*** SELECTED EXCERPT ***

Sold on Homebrew

I’ve been a MacPorts user for a very long time, so when I heard about Homebrew, I looked into it, but didn’t see anything compelling enough to convince me to switch. That changed today.

I’m starting a new Rails project. I want to use Ruby 1.9.3 from the beginning to ease a future upgrade to Rails 4.0, which will require it. This presented a few issues I had to work through for my development and production environments.

Mac OS X ships with Ruby 1.8.7, but I’ve been using RVM to manage different Ruby versions in development and it’s worked fine. Debian is my preferred server distribution and the latest stable release includes Ruby 1.9.2-p0.

I’m not completely comfortable with using RVM in a production environment, and I don’t want to take on the work of installing my own Ruby entirely by hand, so this led me to look at rbenv, a lightweight alternative to RVM. It seems better suited for use in a production environment. I like to match development to production when possible so there are less things to remember, and so I switched to rbenv on my development machine, as well. Paired with ruby-build, it gives me the important features I used from RVM (I never made much use of gem sets).

***

Can you continue the post about switching to Homebrew, starting after its last sentence? The listing that comes next has no connection to the post about switching to Homebrew.

*** SUPPLIED DATA ***

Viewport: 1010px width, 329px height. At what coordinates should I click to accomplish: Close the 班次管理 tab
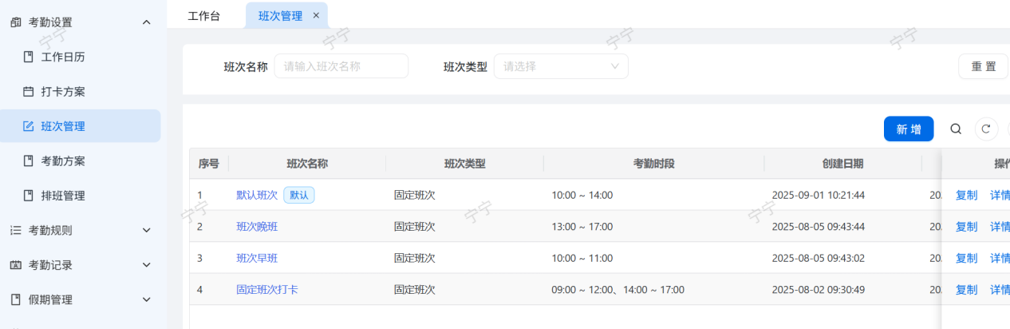tap(316, 15)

***

EXERCISE ANSWER:
It did not go well.

$ rbenv install 1.9.3-p0
$ RBENV_VERSION=1.9.3-p0 gem install bundler rails
$ rbenv rehash
$ RBENV_VERSION=1.9.3-p0 rails new app
...
/Volumes/User/Steve/.rbenv/versions/1.9.3-p0/lib/ruby/1.9.1/net/http.rb:799: [BUG] Segmentation fault
ruby 1.9.3p0 (2011-10-30 revision 33570) [x86_64-darwin11.3.0]

Searching for solutions led me to suspect that this is due to a library version mismatch between the compiled Ruby and a gem. MacPorts can make this more common, because unlike Homebrew, it imposes strict control over dependencies and will install a new version of something (e.g., OpenSSL) even if Mac OS X ships with an older one that would work fine.

Rather than track down the problem library, then figure out how to ask rbenv to link with a different version of it, I decided to try Homebrew.

It worked flawlessly. The error when creating a new Rails project is gone.

What really sealed the deal for me came next. I like PostgreSQL, partly because it supports additional data types that can be very useful. One example is cube, which is used by the earthdistance extension to store locations and do fast proximity searches. On MacPorts, installing those “contrib” extensions is a manual, clunky process. On Homebrew, all the contrib extensions are already compiled and available.

Sold.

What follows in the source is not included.